Journal of Carcinogenesis & Mutagenesis

Abstract

Activation of Akt by the Mammalian Target of Rapamycin Complex 2 Renders Colon Cancer Cells Sensitive to Apoptosis Induced by Nitric Oxide and Akt Inhibitor

Rahamata Ali-Boina, Marion Cortier, Nathalie Decologne, Cindy Racoeur-Godard, Cédric Seignez, Myriam Lamrani, Jean-François Jeannin, Catherine Paul and Ali Bettaieb

Clinical and preclinical studies have shown that inhibition of Akt or mammalian target of rapamycin (mTOR) signaling alone is not sufficient to treat colorectal carcinoma. Recently, the nitric oxide (NO) donor glyceryl trinitrate (GTN) was reported to revert the resistance to anticancer agents.

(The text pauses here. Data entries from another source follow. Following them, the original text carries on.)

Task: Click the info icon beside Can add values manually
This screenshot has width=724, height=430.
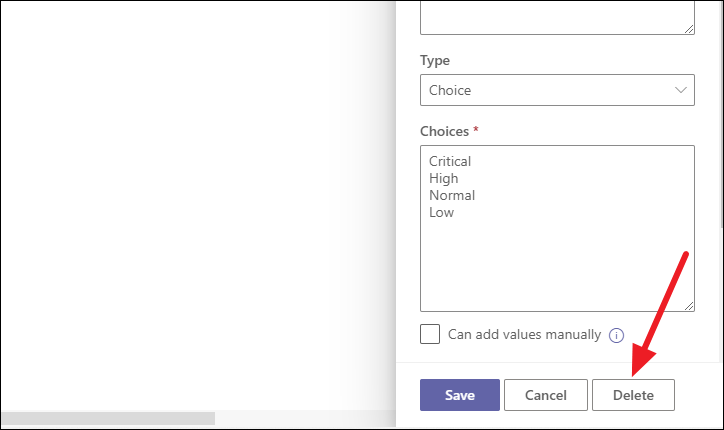Action: click(x=617, y=335)
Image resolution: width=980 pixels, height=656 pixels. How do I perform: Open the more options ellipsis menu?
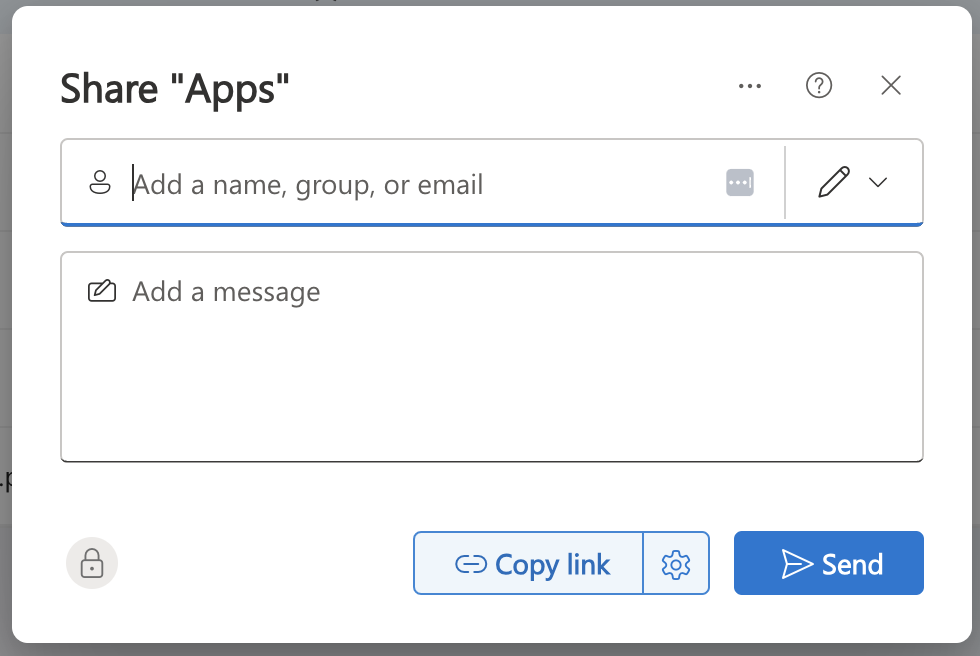749,86
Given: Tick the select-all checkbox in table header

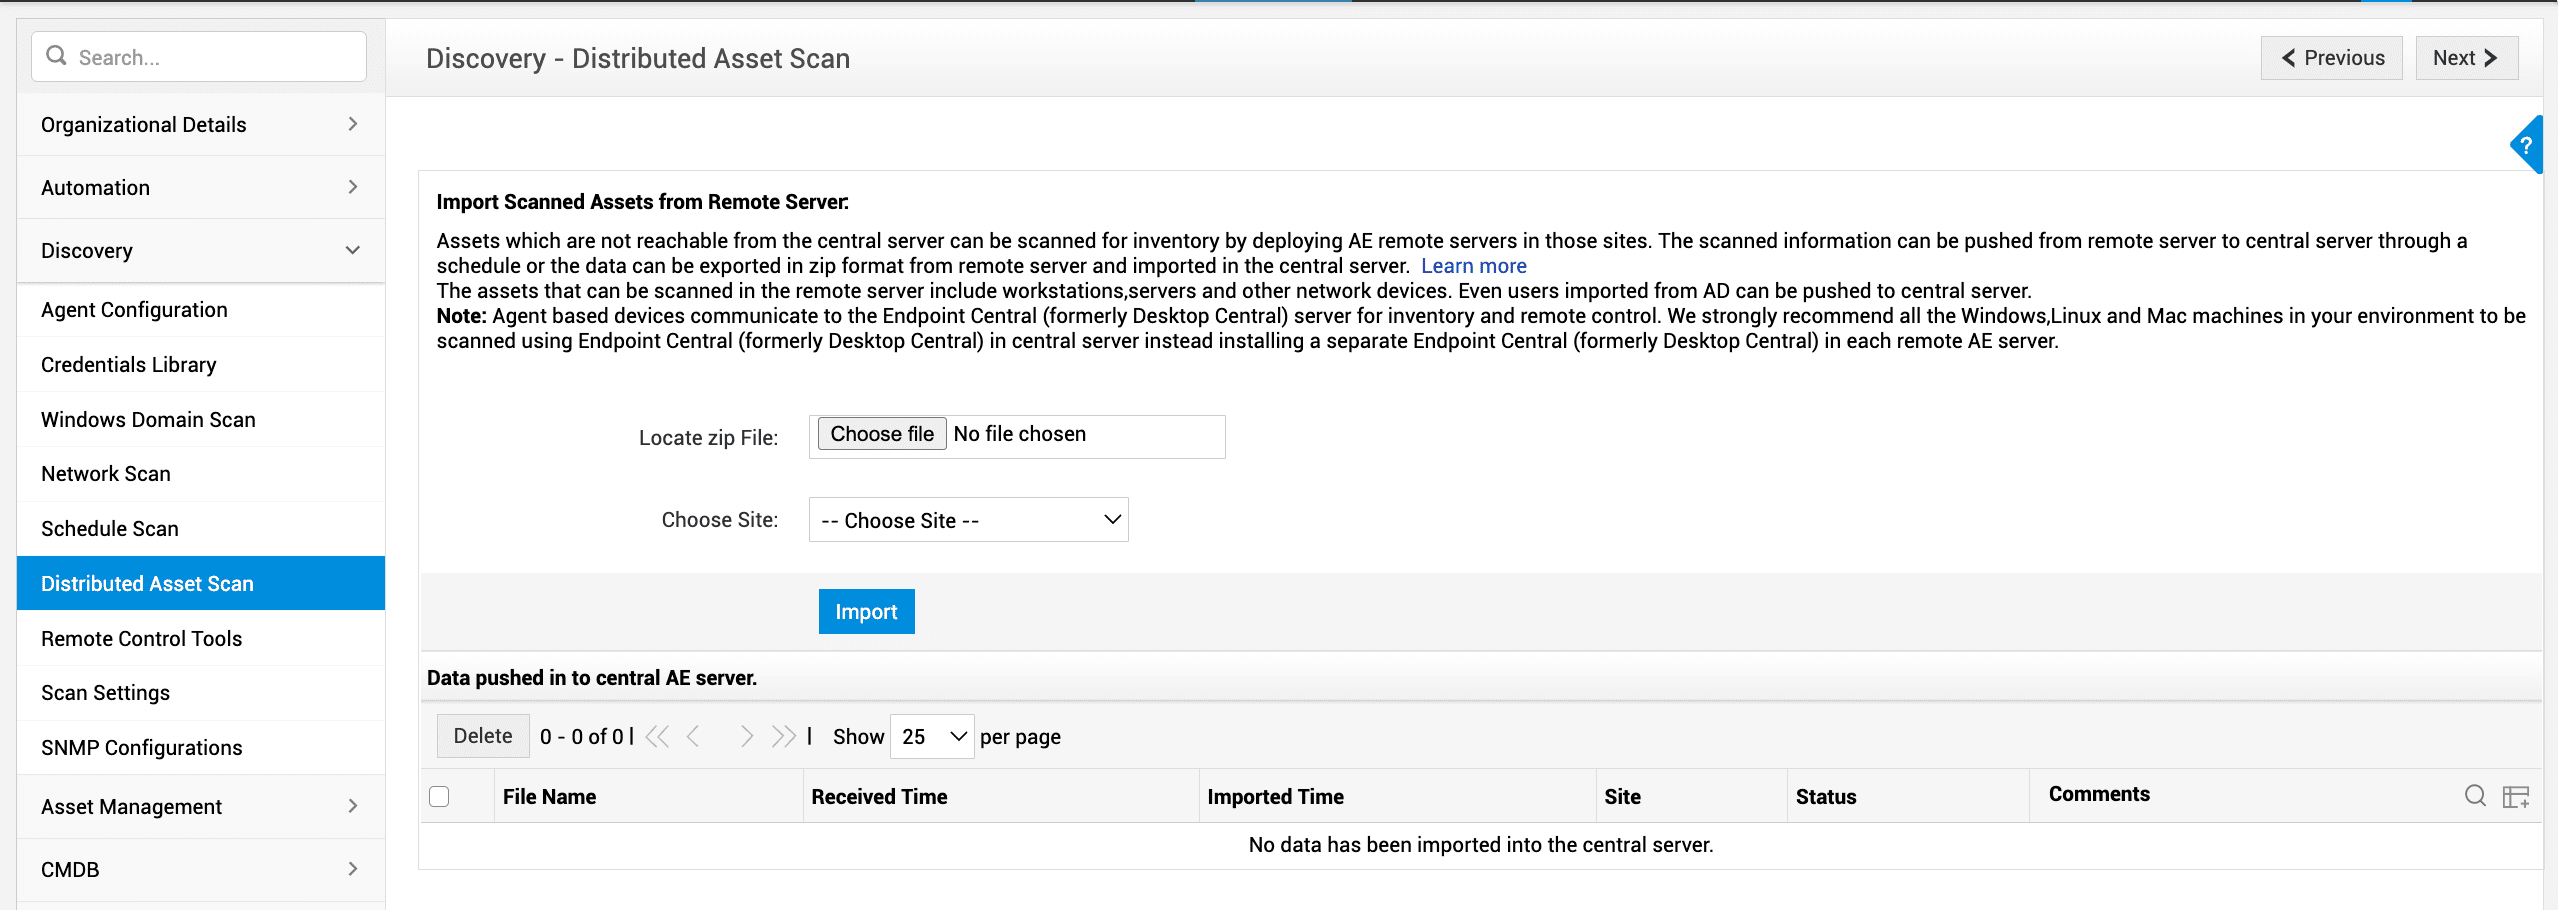Looking at the screenshot, I should pyautogui.click(x=439, y=797).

In search of combination therapies, we show here that concomitant treatment with GTN, an Akt inhibitor, triciribine and a non-specific protein kinase A inhibitor, H89 synergistically induced apoptosis of rapamycin-resistant colon cancer cells as evaluated by Hoechst staining. Biochemical analyses as western blotting indicated that treatment of cells with H89 induced activation of Akt and p70S6K1 as attested by their phosphorylation. This effect did not blockade GTN/H89-inducing apoptosis but restrained it since addition of triciribine dramatically enhanced apoptosis. This phenomenal synergistic effect was correlated to a breaking-down of the expression of phosphorylated Akt and p70S6K1. Finally, transient siRNAmediated knockdown of the mTORC2 protein, rictor, significantly increased apoptosis induced by GTN/H89. In contrast, pharmacologically inhibition of mTORC1 and siRNA-mediated knockdown of the p70S6K1 did not modified GTN/H89 priming of apoptosis. These findings provide a preclinical proof of concept-for-combination therapy to enhance therapeutic efficacy in rapamycin-resistant colorectal carcinoma.